Infatti il suddetto decreto legge prevede che quando gli attuali 25mila ricercatori andranno in pensione, essi non saranno sostituiti. Praticamente, per effetto-Moratti, i ricercatori non esisteranno più. I precari, che sono circa 50mila, avranno al massimo due contratti di tre anni e poi basta.
Ma non finisce qui. I professori associati dovranno accantonare il sogno di un contratto a tempo indeterminato, ma saranno costretti ad accontentarsi dei contratti a termine. Ma potranno rallegrarsi per la presenza al loro fianco di una nuova figura: il professore “a sovvenzione”, cioè pagato da un’azienda e assunto con un contratto, sempre a termine ovviamente, dall’Università. Una goduria!
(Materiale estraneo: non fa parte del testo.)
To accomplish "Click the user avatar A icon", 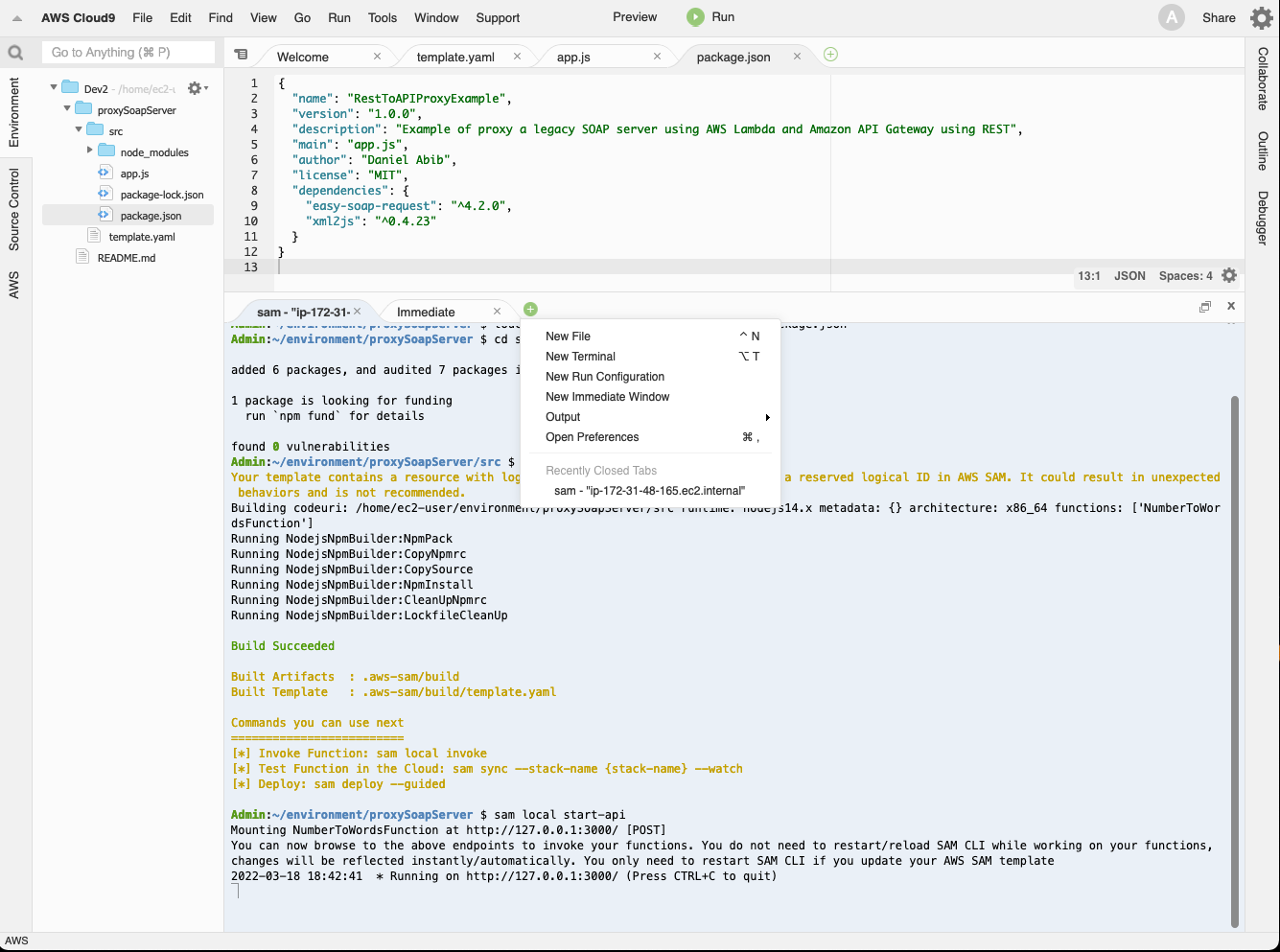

Dulcis in fundo ci sono le nuove brillanti idee riguardanti il concorso nazionale per l'assegnazione delle nuove cattedre. Il riordino del reclutamento dei professori universitari consisterebbe, in pratica, nel far scomparire la figura del professore aggregato: il titolo verrebbe concesso, a titolo di sanatoria, a ricercatori e personale tecnico, i quali - furbizia delle furbizie - rimarranno senza un inquadramento contrattuale e con lo stesso stipendio.
Questo Ddl, trasformato per l’occasione in un maxiemendamento formato da un solo articolo, sembra proprio il trionfo della precarietà. Almeno allo sguardo di chi ha ancora gli occhi e il cervello connessi tra di loro.
Gli umanisti, già molto critici nei confronti della riforma sull’autonomia didattica dell’ex ministro Berlinguer ai tempi del governo Prodi, sono assolutamente contrari nei confronti di questo mostro legislativo.
Il Partito Umanista dissente, inoltre, riguardo alle modalità che la maggioranza sta usando per far passare il suddetto mostro. Il metodo del porre la fiducia al momento della votazione in Senato, dopo aver troncato ogni discussione con i diretti interessati, è assolutamente antidemocratico.
Una vera riforma, secondo il punto di vista umanista, deve partire in ogni caso da un aumento dei finanziamenti dello Stato alle Università, dall’abrogazione della riforma sull’autonomia didattica, dall’aumento dei finanziamenti stanziati per la ricerca, dalla trasformazione di tutti i contratti a termine in contratti a tempo indeterminato e dall’eliminazione velocemente progressiva del precariato.